Reading Online Novel

When She Was Bad(76)



‘I didn’t slip.’ Rachel pronounced the word as if it was something distasteful. ‘I was pushed.’

There was a silence while everyone tried to absorb what had happened. Paula, who’d been largely silent since returning from her solitary exploration, was the first to break it.

‘I think we should talk about all this when we’re safely back at the hotel. Rachel should probably get that head looked at.’

They set off in the opposite direction from the arrow Ewan had drawn in the dirt with a stick, heading, they hoped, in a south-westerly direction to where the van was. With Chloe dredging up her A-level Geography knowledge to read the Ordnance Survey map, they navigated their way through the seemingly never-ending wood, eventually coming out into a field from which they were able to pick up a public footpath that would lead them to the pick-up spot.

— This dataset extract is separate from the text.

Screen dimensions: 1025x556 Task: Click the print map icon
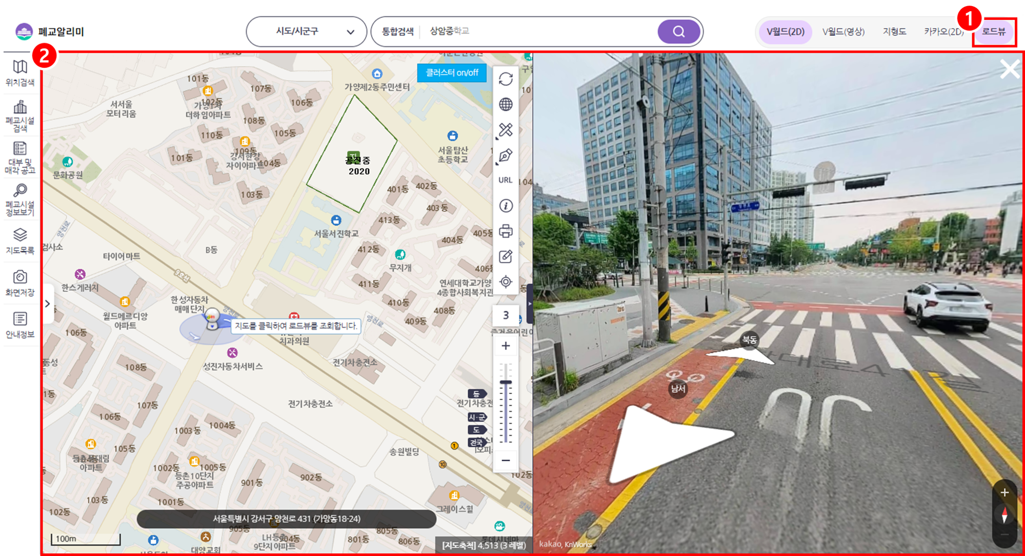tap(506, 231)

While Ewan and Amira followed behind Chloe and Paula, supporting Rachel who seemed to be recovering quickly from her ordeal, Sarah and Charlie fell back behind the others. Shock had jolted Charlie out of the strange mood he’d been in since her pregnancy announcement of the day before.

‘What really happened?’ he asked her, his voice low.

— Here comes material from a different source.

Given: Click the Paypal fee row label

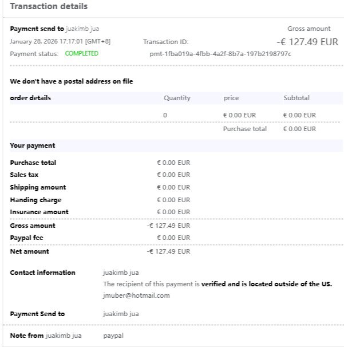Looking at the screenshot, I should [26, 238].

Sarah felt another stab of misplaced guilt.

‘I told you. We spoke. She called me a bitch, out of the blue. Or at least I’m pretty sure she did. Then I passed out.’

‘What, literally blacked out?’

‘Yes. Well, no, not literally. It’s more of a wooziness that comes over me. It’s a pregnancy thing.’

She thought she could sense Charlie stiffening beside her at that word ‘pregnancy’.

‘So you didn’t see or hear anything?’

‘No, Charlie, I didn’t. What is this? You don’t believe me? You think I pushed her?’

‘No, of course not. I mean, everyone knows you’re pissed off about this disciplinary threat – not to mention hormonally unbalanced – but that doesn’t make you a homicidal maniac, does it?’

Sarah glanced at Charlie and saw that the corners of his mouth were twitching. She relaxed slightly, hoping they were friends again.

‘I bet she slipped down there, and was too humiliated to admit it,’ she said. ‘So she made the whole thing up.’

‘Yeah, or maybe she planned the whole thing and bashed herself in the head with a rock to make it look good.’

They both giggled, and Sarah could have cried with relief. It felt so good to be sharing confidences with Charlie again after feeling so cast out.

But as they emerged through another copse of trees and saw the minibus in the distance, with the sales and marketing team already gathered around it, swigging from plastic cups, the knot in her stomach returned. Surely no one would believe she’d actually done anything to Rachel? The rain was starting to come down in earnest now, soaking through her jacket and dripping off her eyelashes. Yet with every step they took towards the bus, her trepidation grew. Something bad had happened back there. But she had a terrible feeling that things were about to get a lot worse.





30

Anne



There was another photograph on the news last night. Taken with friends outside a café or bar, three faces smiling into the camera, arms around each other’s shoulders. I knew instantly which one was you. I’d kept tabs over the years, through Barbara. When a case affects you that much, you don’t let it go easily. Until that picture flashed up last night, though, I hadn’t recognized anything of the child from all those years ago in the photos she’d sent me. But something about that picture, a familiar look in the eyes, brought it all back.

I wondered then about your life. Were you close to the two women either side of you? That would mean you were at least capable of forming friendships. Have you been happy? What had turned the person smiling at the camera into someone capable of doing what you did? Was this in some way my fault?



Before our fifth session with Laurie, Ed Kowalsky and I met up with officials from the Child Welfare Department. Hurrying up the steps to the brownstone building downtown where the Welfare Department was housed, past the flagpole where the Stars and Stripes hung, noticeably faded after a relentless summer, I felt nervous. Underqualified.

I’d arranged to meet Ed there, ostensibly because it was more convenient but really to avoid another tense journey in Ed’s dog-hair-ridden station wagon. Ever since we had stood side by side in that dank basement, we’d been awkward around each other. Whereas a few weeks before, he would lean into me in that way he had, as if personal space was an outdated concept, now he seemed to shrink back.

I was late to the meeting. I’d spent too long preparing, trying to pre-empt the questions I’d be asked. Determined not to be found wanting. By the time I arrived at the meeting room, having had to retrace my steps to reception after failing to find it on the first attempt, I was out of breath and flustered. It was an unseasonably warm day and I regretted my choice of a long-sleeved shirt and thick cotton pants. From the heat coming off my skin, I could tell that my face would have gone the deep red I hated.